Below are the records; retype them exactly and omit each picture.

Collected data entries:
+-------+

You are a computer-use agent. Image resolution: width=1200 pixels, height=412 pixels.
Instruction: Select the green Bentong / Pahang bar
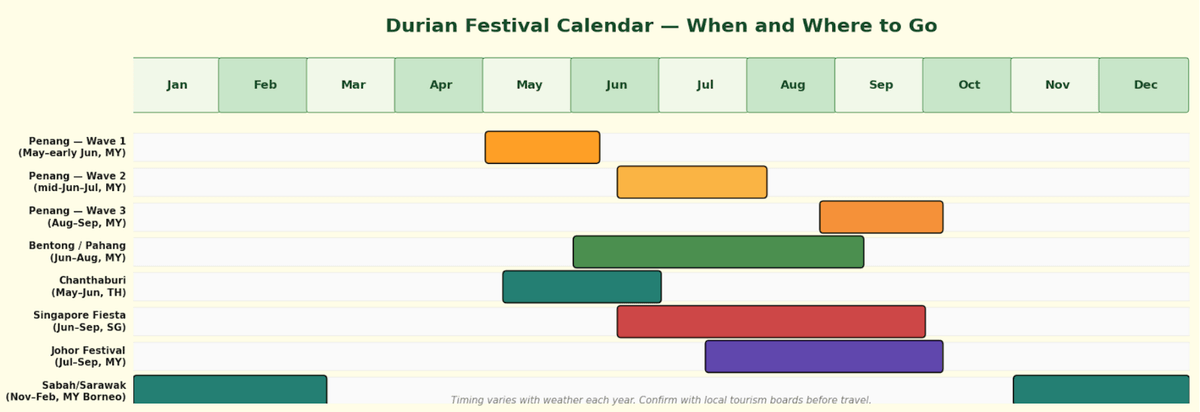(718, 252)
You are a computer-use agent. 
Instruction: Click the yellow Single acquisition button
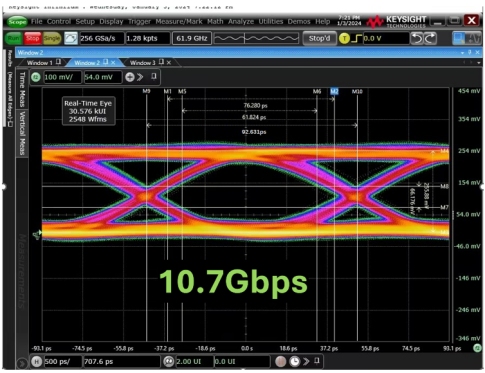52,38
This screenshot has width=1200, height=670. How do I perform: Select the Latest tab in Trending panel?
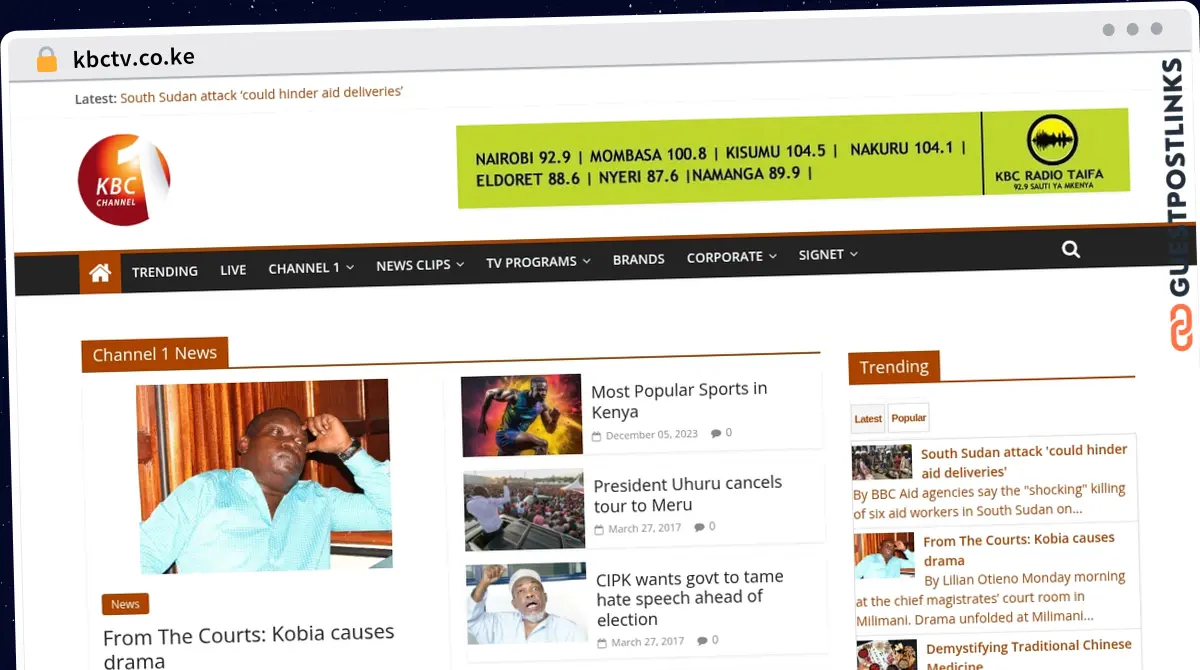point(867,418)
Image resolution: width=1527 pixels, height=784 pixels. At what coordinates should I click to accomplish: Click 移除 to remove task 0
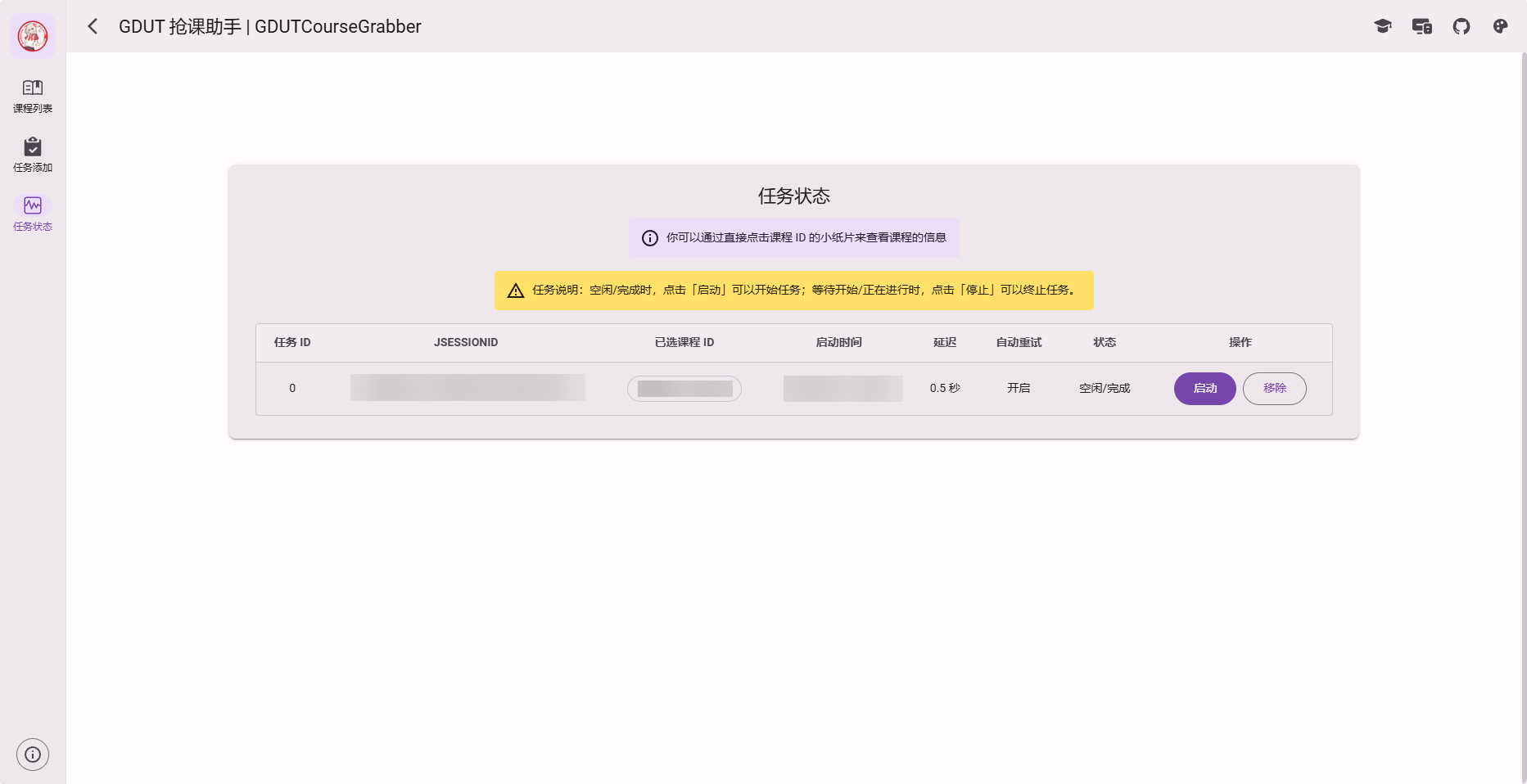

+-------+

§ **SOLUTION TO THIS PROBLEM**:
You are a computer-use agent. Image resolution: width=1200 pixels, height=412 pixels.
Instruction: Select the green Bentong / Pahang bar
(718, 252)
You are a computer-use agent. 
Instruction: Click the yellow Single acquisition button
52,38
This screenshot has width=1200, height=670. How do I perform: Select the Latest tab in Trending panel?
point(867,418)
Image resolution: width=1527 pixels, height=784 pixels. At what coordinates should I click to accomplish: Click 移除 to remove task 0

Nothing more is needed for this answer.